Discussion	The discussion section must explore the significance of the results of the work and the contribution to the biology/proteomics field. We should not pretend to review the identified proteins. Apart from that it is important to discuss cases where different spots matched the same protein function.
To be the first in reporting	This formula does not necessarily work or it is irrelevant. The work could be of potential interest considering the experimental system, X, mostly unknown. However the work and corresponding manuscript does not fit the standards required for a proteomics publication. A deeper proteomics analysis and data validation is necessary in order to conclude from a biological point of view. Otherwise it is only descriptive and speculative. The proteome description in this type of orphan organisms is of value but the number of proteins identified is quite low.

These comments mostly apply to comparative proteomics papers that represent the higher percentage of the submitted manuscripts. The table could be completed with the MIAPE standards (.

Finally, I advise being modest and humble when dealing with proteomics research. Contemporary MS-based proteomics methods can generate huge datasets in a relatively short period of time.
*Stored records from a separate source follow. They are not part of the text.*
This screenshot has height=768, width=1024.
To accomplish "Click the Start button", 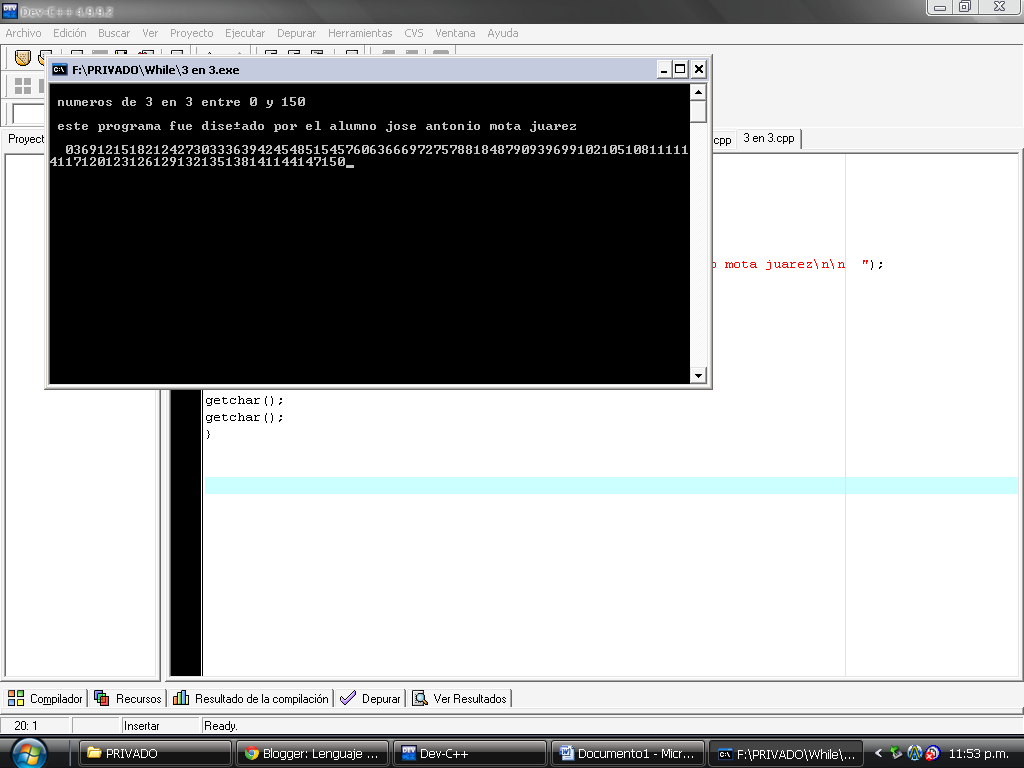I will tap(28, 752).
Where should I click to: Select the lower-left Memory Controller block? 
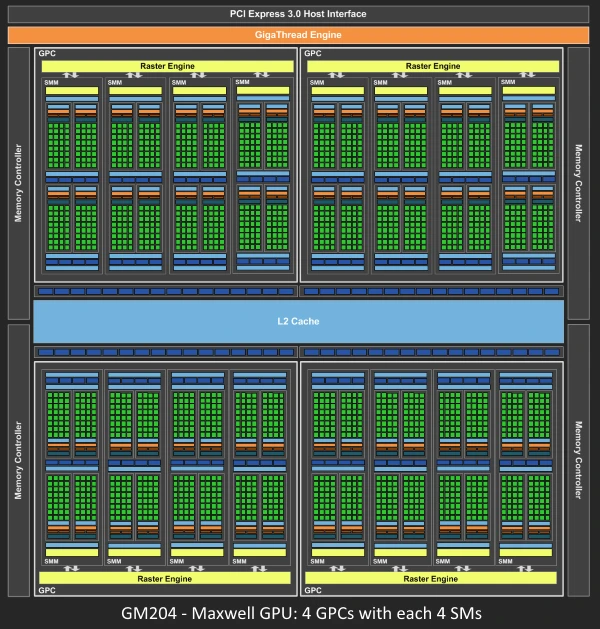point(18,461)
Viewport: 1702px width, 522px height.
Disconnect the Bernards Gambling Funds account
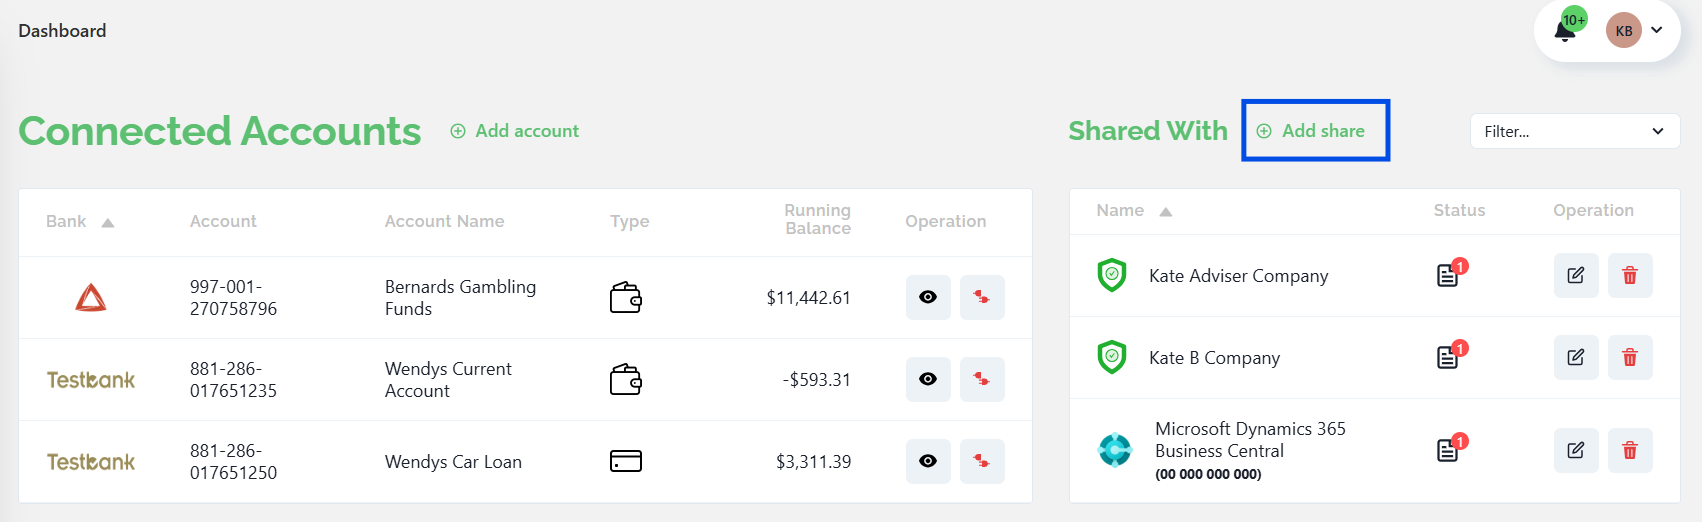pos(982,298)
This is quite different from even the recent past. For my thesis I spent 4 years working with just one protein, the enzyme phenylalanine ammonia-lyase. Final analyses will depend on the comparisons made. In a single experiment, the best results we can imagine will include less than 10% of the total proteome. Because of this, I suggest replacing “proteome” with “extractome” in most instances. This is based upon the following considerations:

How many proteins are extracted and solubilized? If so, unmodified?

How many proteins are lost during separation (1-DE, 2-DE, LC, nLC)?

How many proteins are visualized or provide signals during separation?

How many peptides are generated and how many are lost during the digestion step?

Are all the peptides getting to the mass detector? Do they provide signal (m/z)? Are they fragmented (MSn)?

Do the MS data lead to protein identification, depending on the used algorithms and databases?

While there are many other points that should be described/discussed/argued about in terms of the future of plant proteomics. Like the proteins we address, the field itself if dynamic and should be continuously evolving. Other specific points have not been incorporated due to the length restrictions by the journal for an opinion paper.

There is life beyond descriptive proteomics, and it is increasingly important that we consider biological context. If the results obtained do not fit our hypotheses (or preconceptions?) or fail to provide satisfactory answers to our research questions, then we must avoid the temptation to “tread water,” and move on to application of additional approaches be they experimental or computational.

Conflict of interest statement

The author declares that the research was conducted in the absence of any commercial or financial relationships that could be construed as a potential conflict of interest.